Hello all. I can't believe its already Week 6! Since I've been
in clinic, the weeks fly by. It's definitely a different feel once
you hit your internship and classes drop substantially. I'm
currently only in a radiology case report elective and Journal
Club, so the study load has decreased quite a bit. The studying has
decreased, but reading and learning will never end. We are part of
a profession that is ever evolving and changing, and it's important
to stay up on the current research to know the best way to serve
Since I've been in clinic I've realized that the HVLA (high
velocity low amplitude) adjustment that we've all grown to love,
can't always be applied to every patient. It's important to always
have a few other techniques up your sleeve just in case, because
this situation will happen to you, as it's happened to me.
One case in particular jumps out at me about a patient who is
training to become a Physician's Assistant. The fact that this
patient is training to be in the same profession as us, but on the
more allopathic side, excited me. Traditionally, the majority of
allopathic doctors I've experienced are skeptical of chiropractic,
and I take it as a personal goal to show them the scientific aspect
of what we do and to prove to them the credibility of chiropractic
and alternative/complementary medicine. This being said, I wanted
to be prepared for this patient's neck pain issue, so I went to
PubMed and read up on the all the different treatment options and
how effective they are reported to be.
After reading through several articles, I found a killer paper
performed at UCLA that compared the effectiveness of the HVLA adjustment
to spinal mobilization. The study followed 336 neck pain
patients between the ages of 18 and 69 who received spinal
manipulation (HVLA) or spinal mobilization for care for 6 months.

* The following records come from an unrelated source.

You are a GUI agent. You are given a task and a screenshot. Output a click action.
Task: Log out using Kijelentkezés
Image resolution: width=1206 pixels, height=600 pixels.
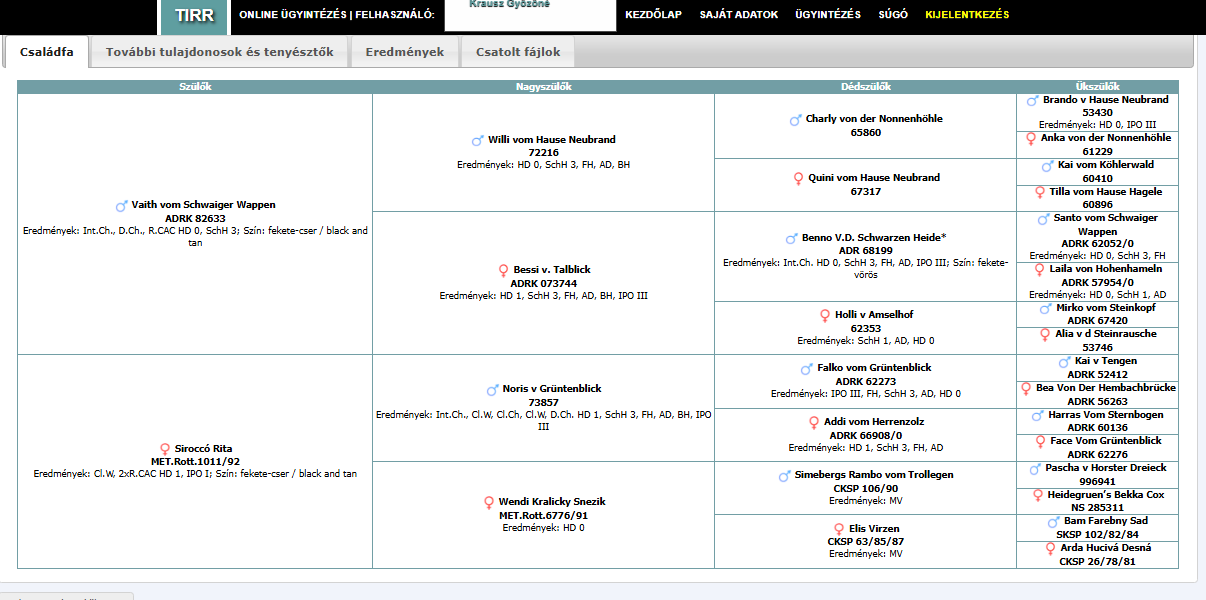967,15
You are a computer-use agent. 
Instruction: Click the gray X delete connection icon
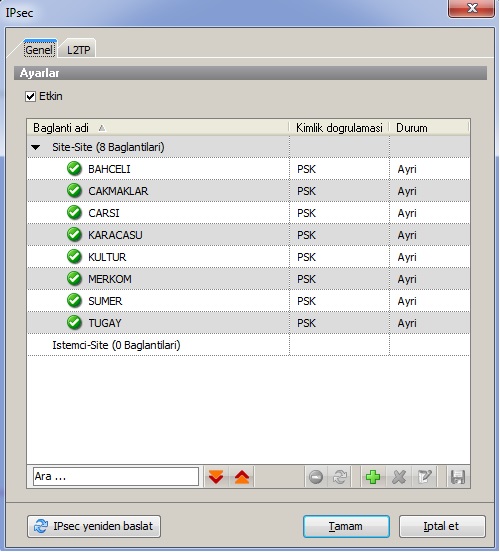pos(399,477)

The patients were reassessed at 2 weeks, 6 weeks, 3 months, and 6
months with the results showing that manipulation and mobilization
have comparable results in the reduction of neck pain. Good thing I
read this paper, because sure as the sky is blue, there was no way
my PA patient could have tolerated an HVLA adjustment as acute as
he was. Being that a cervical manipulation was out of the question,
I used cervical traction and some passive range of motion
mobilizations to treat his condition.
After the first treatment, there came the question, "Is there a
reason you didn't 'crack' my neck? Is this going to work without
it?" Without a hesitation, I blew his mind with an educated answer
and even printed out the paper for him after the appointment.
Needless to say, he was impressed, and has since referred me to two
more of his PA classmates. Long story short, being prepared pays
off, so just because you don't have any more exams to study for,
the reading will always pay off.
Though I keep busy with clinic and reading during the week, as
you all know, I like to make up for all the work with some good
times during the weekend. This past weekend was full of sports--the
Ray's crushing the Miami Marlins, Florida State Seminoles blowing
past Stanford to make it to the College Baseball World Series, and
the start of the EuroCup 2012 that will hopefully end with Spain
raising the championship cup once again. I enjoyed sports from a
bar stool, the pool, and my couch; I couldn't ask for more.
I would also like to wish my fellow interns, Jeff Bourguignon
(pictured above), and Brandon Fields very happy birthdays; I hope
you guys had a killer weekend celebrating.